Review – Trinity: Souls of Zill O’ll

O que acontece quando uma softwarehouse oriental tenta fazer um RPG ocidental?

Merda, é claro!

Trinity: Souls of Zill O’ll (ou TSZO, para abreviar), é um action-RPG produzido pela Koei. Na real, ele é um prequel da série Zill O’ll, figurinha carimbada no PS1, PS2 e PSP. Nunca tinha ouvido falar na série? Nem eu.

O trio de protagonistas.

Enfim, que a indústria de jRPG anda com crise de identidade, não é novidade para ninguém. Com o mercado ocidental cada vez mais ganhando espaço no oriente com títulos como Mass Effect e Dragon Age, as softwarehouses japorongas estão tendo que coçar e se arriscar.

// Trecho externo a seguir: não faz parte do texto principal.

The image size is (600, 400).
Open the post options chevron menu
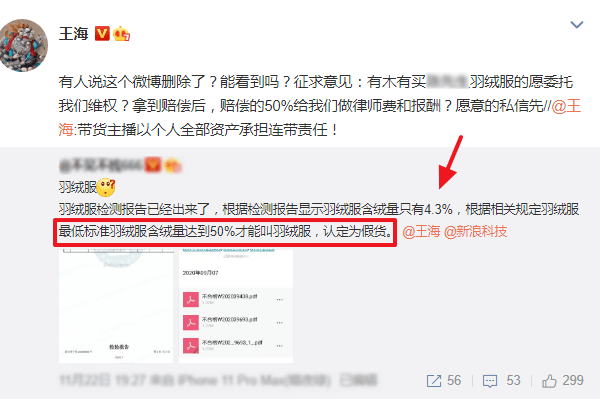click(577, 25)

E é isso que acontece com TSZO: é um RPG enlatado ocidental, mas feito no Japão!

E isso é bom? É obóvio que não! Por não ter uma identidade própria, o jogo fica meio no ‘limbo’: não é um bom jRPG, mas também não é um bom RPG tradicional. E é justamente essa falta de identidade, a falta de carisma o maior pecado do jogo.

Você controla um sujeito que é gladiador numa arena, mas num passado obscuro você era príncipe de não sei onde, cujo rei foi morto pelo Lorde Balor, o vilão genérico do jogo. Então, você tem que lutar na arena, fazer quests, ganhar dinheiro, comprar equipamento, esses lances de sempre de RPGs.

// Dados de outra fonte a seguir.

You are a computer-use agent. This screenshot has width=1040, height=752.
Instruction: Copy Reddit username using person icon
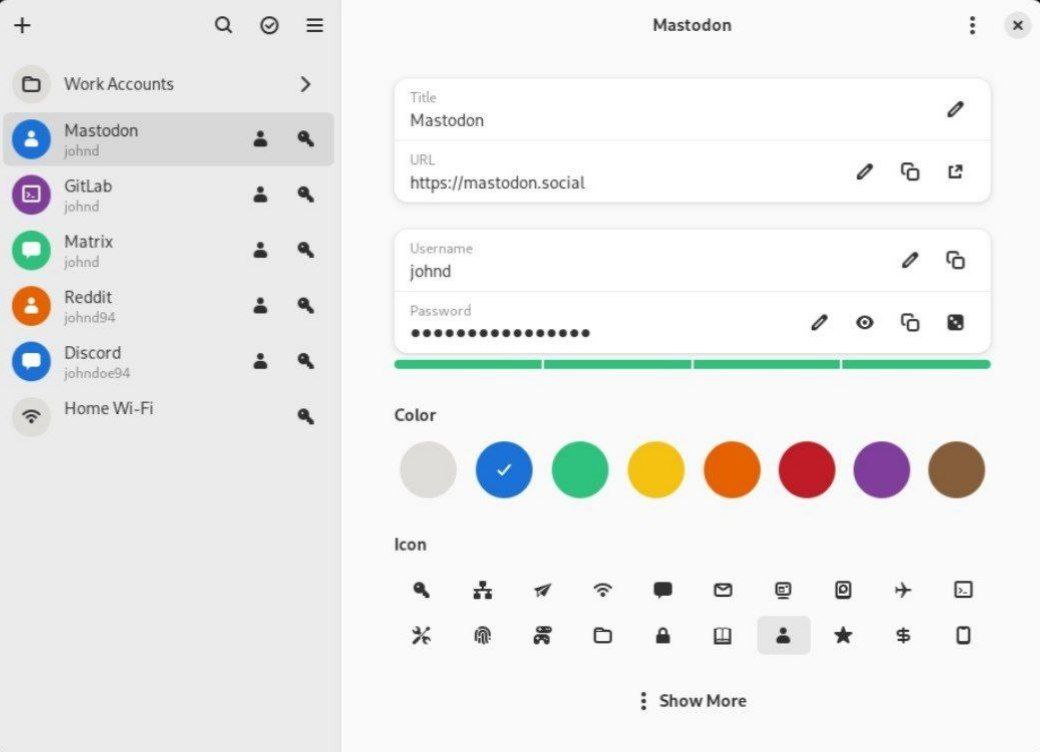(261, 306)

A navegação e os diálogos nas cidades são todos feitos por menus, o que eu acho meio porquice na real… mas até não chega a incomodar.

A jogabilidade nos combates é estilo ‘Dynasty Warriors’ ou ‘Warriors Orochi’, da própria Koei. Por incrível que parece, esse tipo de combate até combinou com o gênero, e foi o que salvou TSZO de ser taxado de mais um ‘genérico de Diablo’.

Mas até que TSZO diverte: apesar dos problemas, perdi algumas horinhas ali fazendo quests e lutando na arena. Sabe quando aquele jogo é ruim mas é bom? Então.

E ele tem sim algumas qualidades: apesar de não ter gráficos assombrosos (nos personagens faltou refinamento, tem horas que parece um jogo de PS2), os cenários ‘aquarelados’ dão um toque de estilo único ao jogo.

Nas lutas há elementos bem interessantes também: você pode usar o cenário ao seu favor, seja derrubando colunas de pedra em cima dos inimigos, tacando fogo em bolas de feno e arremessando contra os inimigos, ou simplesmente congelando a água abaixo dos pés dos monstros para imobilizá-los. Isso tudo dá um ‘quê’ de estratégia às batalhas.

Poderiam ter colocado um modo multiplayer co-op no jogo também, isso com certeza o deixaria muito mais interessante.

Enfim, TSZO tinha tudo para ser um jogo memorável, mas – perdão do trocadilho – faltou um pouco de espírito próprio. Alguns elementos positivos não são o suficiente pra prender a atenção do jogador por muito tempo.

Disponível para PS3.

Prós:

(+) Uso do cenário nas batalhas;

(+) Cenários ‘aquarelados’.

Contras:

(-) Trilha sonora chata pra burro;

(-) Personagens mais vazios que Congresso Federal em feriado;

(-) Repetitivo ao extremo;

(-) Ausência de um modo multiplayer.